When to seek alternatives

Tips to avoid the issue

Verdict

Would you like a short ffmpeg script tailored to a specific input file (tell me its filename and extension) to convert it into a compatible audio track?

(Remember to run Avidemux from a terminal to capture any error messages if you need further troubleshooting.)

Here’s a structured diagnostic and troubleshooting report based on the error message:

"Avidemux cannot use that file as audio track" avidemux cannot use that file as audio track


Fix #4: Fix Corrupted Audio Headers

Sometimes the file itself is fine, but the header is messy. Use FFmpeg to "remux" the file without changing quality.

ffmpeg -i problematic.mp3 -c copy fixed.mp3

This rewrites the container headers cleanly. Then try loading fixed.mp3 into Avidemux.

2. Corrupted or Damaged Audio File

If the audio file is corrupted or damaged, Avidemux won't be able to read it.

Comparison: Avidemux vs.

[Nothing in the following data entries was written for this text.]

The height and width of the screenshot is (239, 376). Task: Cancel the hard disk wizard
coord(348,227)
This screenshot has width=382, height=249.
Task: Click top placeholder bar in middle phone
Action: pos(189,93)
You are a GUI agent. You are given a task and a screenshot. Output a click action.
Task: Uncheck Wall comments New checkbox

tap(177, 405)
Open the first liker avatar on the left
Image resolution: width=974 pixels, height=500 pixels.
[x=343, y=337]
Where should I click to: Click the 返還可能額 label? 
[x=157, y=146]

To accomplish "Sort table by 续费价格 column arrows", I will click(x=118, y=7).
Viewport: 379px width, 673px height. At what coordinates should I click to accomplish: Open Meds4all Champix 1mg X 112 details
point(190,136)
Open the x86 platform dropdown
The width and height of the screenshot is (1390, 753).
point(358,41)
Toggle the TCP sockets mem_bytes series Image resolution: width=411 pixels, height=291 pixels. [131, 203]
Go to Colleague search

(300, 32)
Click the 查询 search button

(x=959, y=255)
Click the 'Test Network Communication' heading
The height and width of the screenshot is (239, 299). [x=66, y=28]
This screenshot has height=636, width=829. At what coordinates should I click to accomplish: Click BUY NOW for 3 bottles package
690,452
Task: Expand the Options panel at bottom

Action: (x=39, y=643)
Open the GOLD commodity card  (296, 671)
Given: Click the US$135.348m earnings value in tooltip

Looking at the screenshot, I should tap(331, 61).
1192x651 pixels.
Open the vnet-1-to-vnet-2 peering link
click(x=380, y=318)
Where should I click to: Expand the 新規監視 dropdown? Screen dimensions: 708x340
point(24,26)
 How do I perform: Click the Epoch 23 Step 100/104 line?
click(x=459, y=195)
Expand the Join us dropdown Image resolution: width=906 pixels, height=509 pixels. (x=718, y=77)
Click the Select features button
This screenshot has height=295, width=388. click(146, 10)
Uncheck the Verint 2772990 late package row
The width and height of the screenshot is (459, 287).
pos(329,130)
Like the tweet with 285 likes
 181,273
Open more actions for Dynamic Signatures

Other Tools for External Audio

| Tool | Can add external audio without re-encode? | Handles mismatched codecs? | Ease of use | |------|-------------------------------------------|----------------------------|--------------| | Avidemux | ✅ Only if container & codec match | ❌ No | Very easy | | MKVToolNix | ✅ Yes (always mux without re-encode) | ✅ Yes (MKV supports almost everything) | Moderate | | FFmpeg | ✅ Yes (with CLI) | ✅ Yes (auto converts if needed) | Complex | | LosslessCut | ❌ No (video-only cutting) | N/A | Easy |

Recommendation: If you need to add an MP3 to an MP4 without re-encoding, use MKVToolNix to create an MKV file (which happily accepts MP3). Then use Avidemux to edit that MKV. When encountering the error "Avidemux cannot use that


How to Fix “Cannot Use That File as Audio Track”

Below are proven solutions, ranging from simple setting changes to intermediate transcoding methods.